How to append to a Dask Dataframe

I am trying to find the number of distinct values of each combination of two columns of a Dask Dataframe and store the results to a Dask Dataframe which contains the following columns:
Distinct number, column name 1, column name 2.

The following code works fine using Pandas.

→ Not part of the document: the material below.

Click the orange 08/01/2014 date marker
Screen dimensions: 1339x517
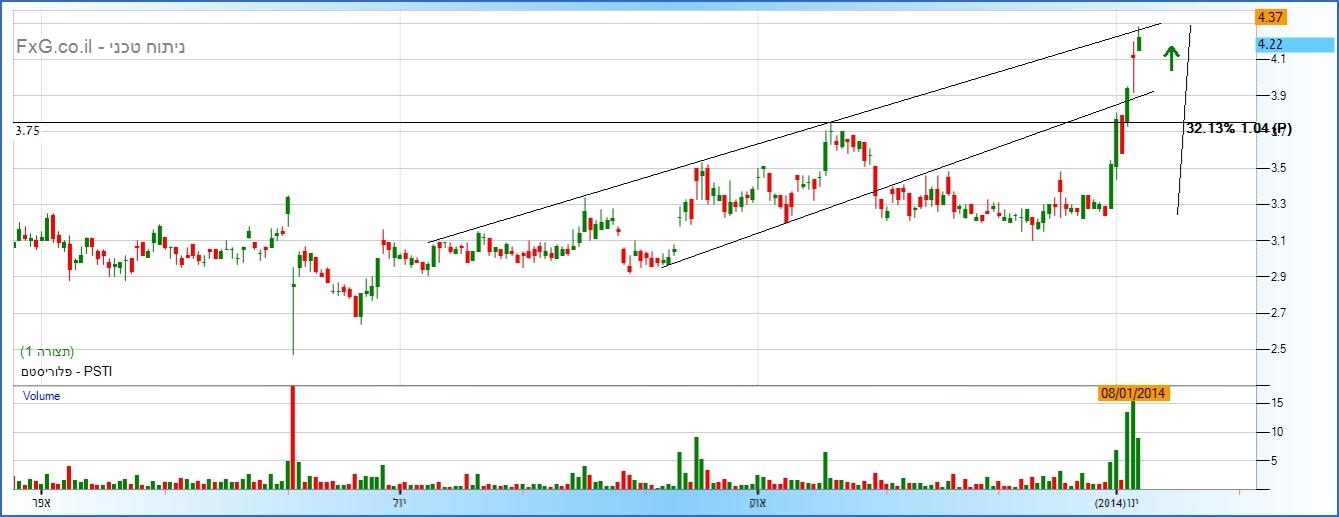[1132, 393]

number_of_disincts = ['number_of_disincts']
columns_names = [f'column name{i+1}' for i in range(2)]
distincts = np.array([], dtype=int)
results = pd.DataFrame(columns=number_of_disincts + columns_names)
combinations = list(itertools.combinations(data.columns, 2))
for combination in combinations:
    distinct_tuples = ddf.drop_duplicates(subset=combination).shape[0].compute()
    distincts = np.append(distincts, [distinct_tuples])
results[number_of_disincts[0]] = distincts
results[columns_names] = combinations

When I try to use Dask Dataframe to store the results using the following code:

number_of_disincts = ['number_of_disincts']
columns_names = [f'column name{i+1}' for i in range(2)]
distincts = da.from_array(np.array([], dtype=int))
results = dd.from_pandas(pd.DataFrame(columns=number_of_disincts + columns_names), npartitions=2)
combinations = list(itertools.combinations(data.columns, 2))
for combination in combinations:
  distinct_tuples = ddf.drop_duplicates(subset=combination).shape[0].compute()
  distincts = da.append(distincts, [distinct_tuples])
results[number_of_disincts[0]] = distincts
results[columns_names] = combinations

this row: results[number_of_disincts[0]] = distincts leads to the following error:

ValueError: Number of partitions do not match

and this row: results[columns_names] = combinations leads to the following error:

NotImplementedError: Item assignment with <class ‘list’> not supported

Is there any workaround to have the same functionality as Pandas?

Hi @KonGian, welcome to this forum!

A first thought:

Do you really need a Dask Dataframe to store the result? Will you have a lot of values?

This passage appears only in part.